In the background of this, European countries increasingly suffer in their ability to cope with huge debt pressures. Standard and Poors has downgraded Cyprus to CCC+ saying the country is facing increased financial pressure, which means in this case the country is unable to pay its debts and or to negotiate better repayment deals. In Italy, protests have erupted over spending cuts to national healthcare. This, protesters believe, could even close down some hospitals. The economic crisis across Europe and particular the PIGS countries is severely distressing their populations as they see poverty increasing and jobs being cut through austerity.
Press TV has interviewed Mr. Robert Oulds, international finance expert, London about this issue. The following is an approximate transcription of the interview.
Press TV: Starting with Cyprus, Standard and Poor’s downgrading of the country to CCC+. First of all, tell us what that means in terms of a possible debt default as well is says it is now in junk territory?
Oulds: Yes, the debts in Cyprus are enormous. The problems with the Euro Zone now caught up with the island nation of Cyprus and really it’s in need of a bailout, which would be approaching its total economic output for one year - the debts are that severe.
But of course it has been unable to reach an agreement with those it owes money to, the financial institutions that have leant it money, to whom now it cannot afford to repay and as a result of not reaching this agreement the debts will continue to grow and the economy will continue to suffer.
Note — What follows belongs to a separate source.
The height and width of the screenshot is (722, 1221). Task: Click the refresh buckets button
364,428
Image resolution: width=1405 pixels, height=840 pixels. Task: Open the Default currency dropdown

What it means is that the debts will continue to grow in Cyprus and of course they just can’t affords to pay back the money and the economic outlook will continue to be very dark for Cyprus.
Press TV: The way the governments are tackling this issue - moving to Italy now - we’ve got cuts in the healthcare budget - protesters have come out - How do you think the problem can be resolved if the government is not going to bring about these austerity cuts? For instance, in the health care budget and the other services that the people see for themselves as vital.
Oulds: The policy of the European Union driven by Brussels and the European Central Bank, when it comes to countries like Italy and also other nations like Spain and Greece, their policy is to support the Euro instead of allowing for currency devaluation and have countries managing their own economies again; the European Union has forced austerity on those nations.
There has been budget cuts in areas of health and pensions and also education. And also there’s been a distinct strategy of actually trying to drive down wages to try and reintroduce competitiveness by reducing people’s pay in the public sector and it has also had an impact on the private sector.
But all that has done is of course meant there is less money to spend in the economy, less consumption, growing unemployment to very alarming levels and just more economic problems. It has turned a recession into a depression.
So the European Union’s economic policies have lowered wages and put people into poverty, made people unemployed and cut back essential services leaving many people to become deeply alarmed in those nations about their country’s future.